04/27/2026
In all matters under consideration, there is often the reason they tell you, and then there is the real reason they will never publicly reveal. Instead, they mask it with rhetoric intended to confuse and deceive in an attempt to win public support.
On the matter of public education in New Hampshire, from my perspective, the issue is not about failing schools or school choice; instead, it is really about money. The main objective of the critics is to destroy public education so the state will not have to step up and meet its constitutional funding obligation.
In New Hampshire, an adequate education is defined by state law as the opportunity for students to acquire specific academic knowledge and skills in 11 defined learning areas. The state sets these minimum academic standards and then must provide base adequacy funding to local school districts, which is a little over $4,000 per student.
However, time and again, the courts have ruled that our state funding is inadequate and unconstitutional. New Hampshire is dead last among all the states in providing state funding for public education. Seventy percent of the cost falls on local property taxpayers, which, of course, is why our property taxes are among the highest in the country. The question, then, is where the state will get the necessary revenue to meet its constitutional mandate. It is a tough question. Bottom line: they shift the focus and pass the buck.

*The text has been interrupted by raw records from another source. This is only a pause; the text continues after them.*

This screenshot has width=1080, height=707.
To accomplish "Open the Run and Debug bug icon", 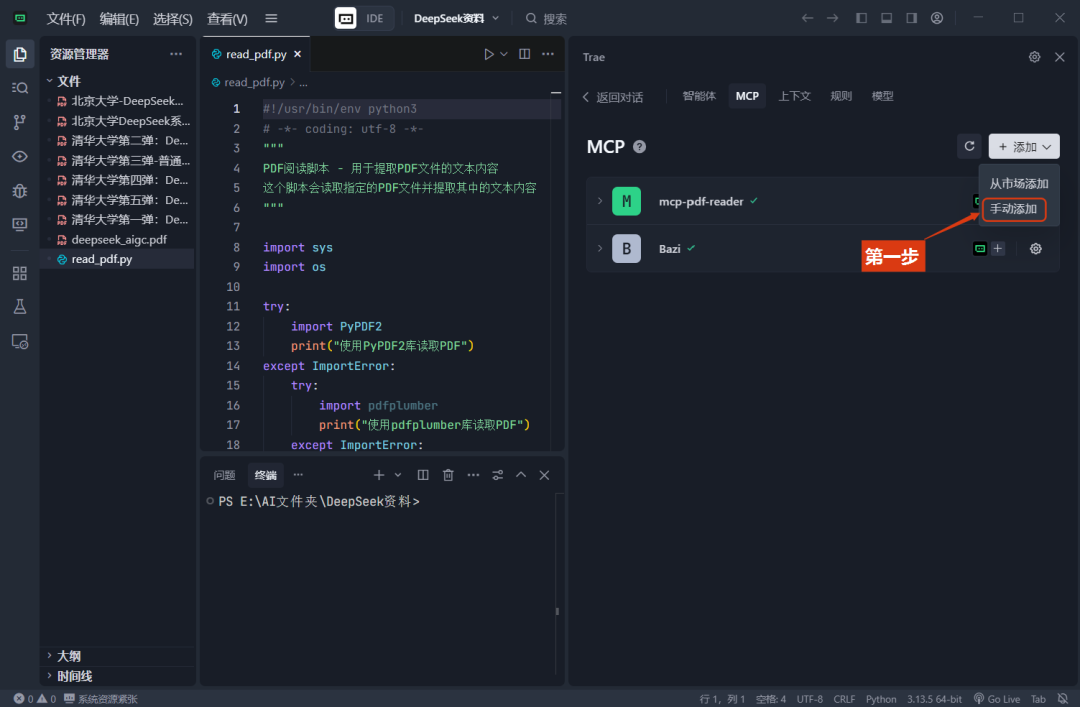I will click(19, 190).
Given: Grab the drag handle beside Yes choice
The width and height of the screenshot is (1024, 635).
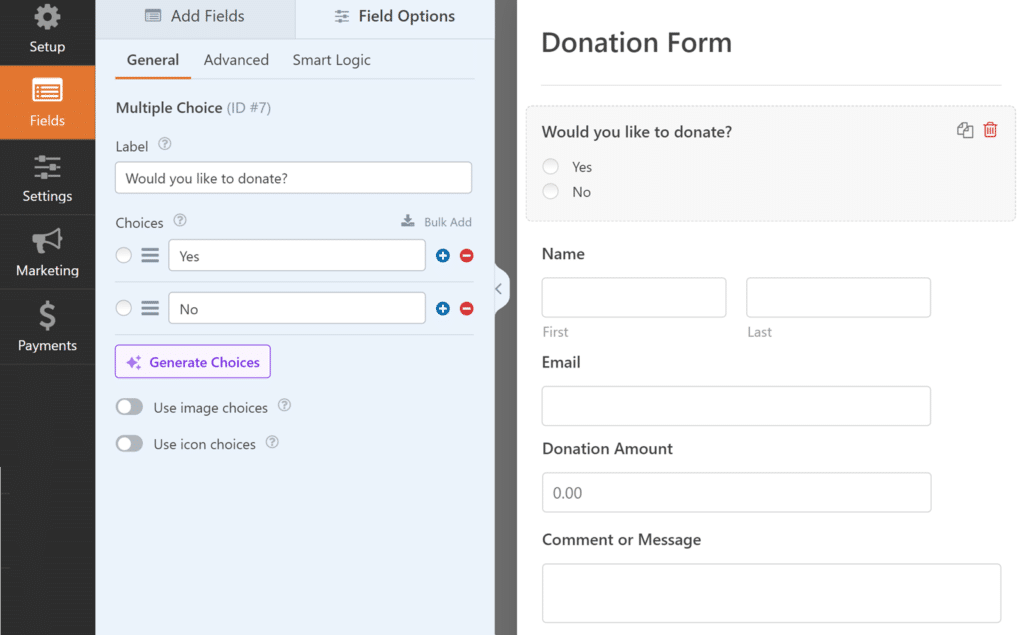Looking at the screenshot, I should (150, 256).
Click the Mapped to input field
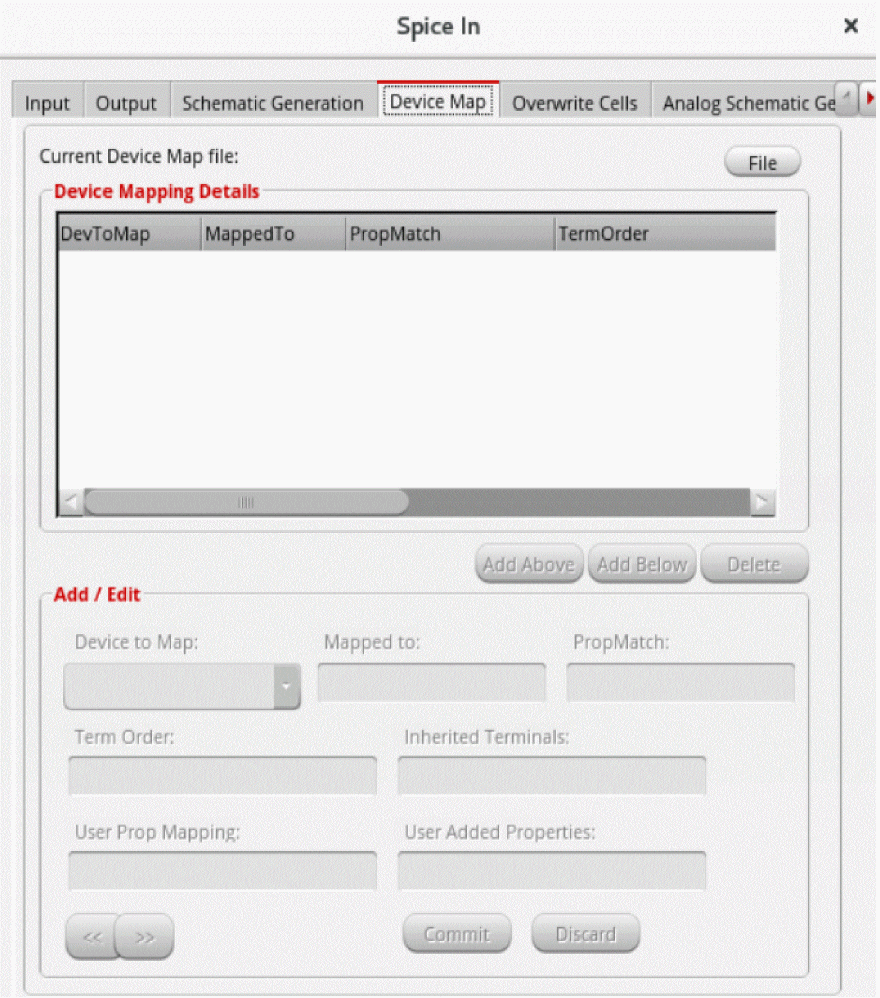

Of course, one way to reduce the cost of an adequate education is to reduce the requirements of an adequate education. Over the past few years, these forces have attempted to remove art, health and physical education, engineering, computer science, digital literacy, and world languages from the core academic domains. For them, quality education is not the issue; it is about providing less in order to spend less. More recently, this past March, Governor Kelly Ayotte signed HB 1815, which redefined the state’s obligation to provide a “constitutionally adequate” education, declaring it a “shared responsibility” between local districts and the state. Again, the objective is to reduce how much the state must spend with more reliance on local property taxes.

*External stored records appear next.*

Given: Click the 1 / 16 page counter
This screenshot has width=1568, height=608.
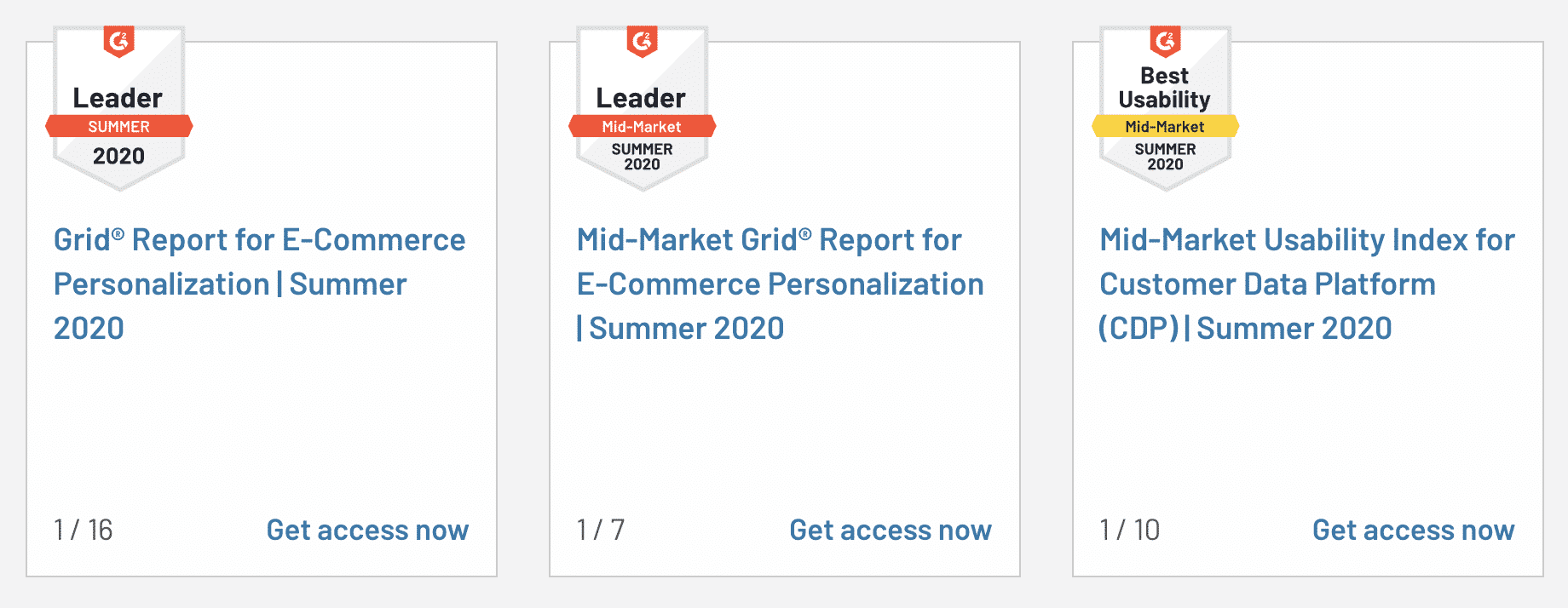Looking at the screenshot, I should [84, 530].
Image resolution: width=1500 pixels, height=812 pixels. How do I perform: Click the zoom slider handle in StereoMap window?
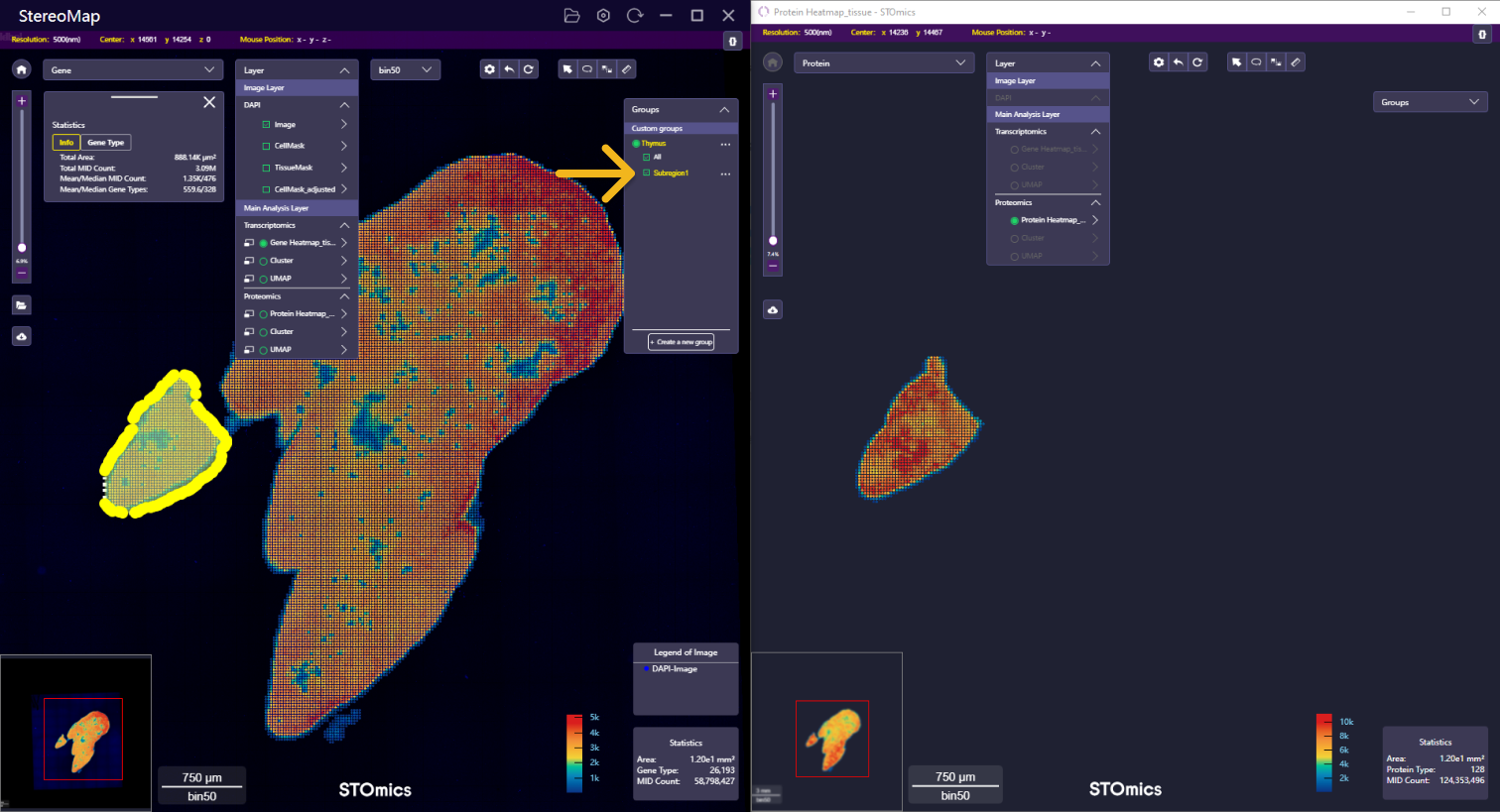(x=22, y=248)
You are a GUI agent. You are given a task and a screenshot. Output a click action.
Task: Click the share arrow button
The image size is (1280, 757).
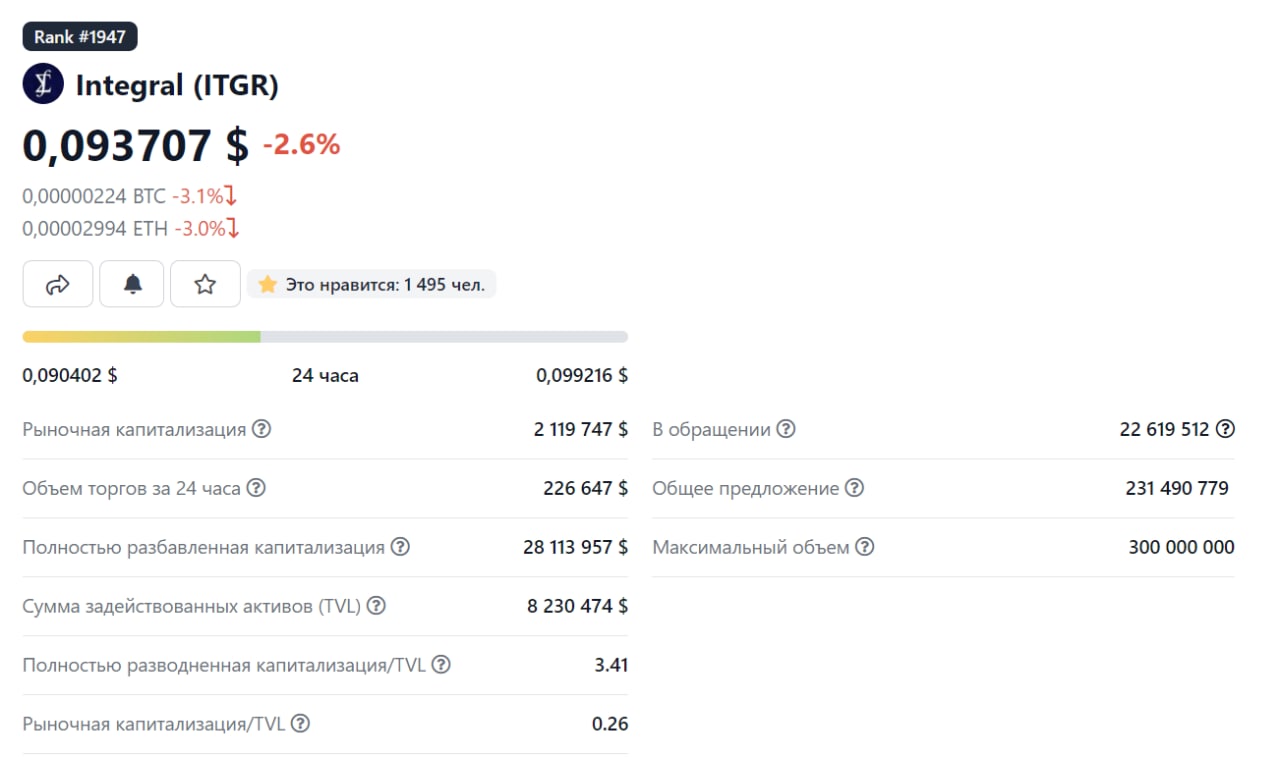[58, 284]
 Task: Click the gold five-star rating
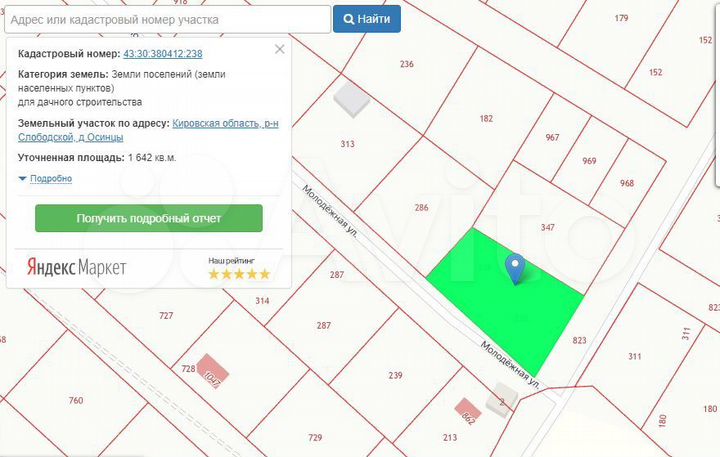[238, 274]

One false criticism often heard is that our public schools are failing, yet New Hampshire consistently ranks among the top five states for having the best public schools in the nation. The failing-schools argument is simply not true, but nonetheless, that is what those who do not want to fund public education would have you believe.
Alternative school options play an important role within the mix of educational opportunities. They can provide specific needs that parents may be looking for, but it is a false equivalence to compare them to public schools. The real debate is not a clash between different school options; it is about dollars and cents. Any deficiency within a particular public school should be met with state support, not abandonment.
Consider the state’s school voucher program, the so-called Education Freedom Accounts. As I see it, its real objective was to get the state off the hook from meeting its public school funding obligation. The thought was that, by dangling $5,000 per pupil in front of parents, they would take the money and run—that is, run away from public schools, where the average annual per-pupil spending is $22,252. Of course, their plan backfired. Parents of children in public schools did not flee; instead, most vouchers are going to parents whose children are already in alternative schools. Without an income qualification, the state is needlessly giving away money to wealthy parents as well as everyone else who applies.
These same folks would have you believe that New Hampshire’s public school costs are out of control. The truth is that costs fall in line with many of our private schools. Parents who can afford it pick up the difference in tuition; not so for low-income parents who cannot make up the difference. There is no school choice for them.
And while they rail against the high cost per pupil, according to a 2025 National Education Association report, our neighboring states spend more or about the same per pupil: Vermont spent $28,697, Maine $22,153, and Massachusetts $26,123 in the previous year. Again, the anti-public-school forces deceive.
Then there is the matter of “open school enrollment.” The idea is that parents would be free to send their children out of district to the school of their choice. On the surface, it sounds like a great idea, but in reality, it would have a number of serious consequences, none of which they will tell you. Ultimately, their objective is to force the consolidation of school districts with the hope of reducing costs. Never mind that students would have to travel farther away from their homes or how this would impact school budgets or quality education. In some instances, small and underfunded schools would have to close. There are many reasons why this is an impractical idea, but their hope is that school consolidation would reduce school costs. Instead the state should support the means to address parental concerns rather than having them seek alternative public school options. But again this has nothing to do with quality education but everything to do with reducing costs.
Lastly these are the same folks who eliminated the interest and dividends tax, reduced the meals and rooms tax, and continue to lower corporate business taxes. Clearly they show where their priorities are. It’s not with adequately funding our public schools or reducing our high reliance on property taxes.
Whether you agree with all, some, or none of the points I have raised, as you listen to all the rhetoric regarding public education and related legislation, ask yourself: what is the real motivation behind these discussions?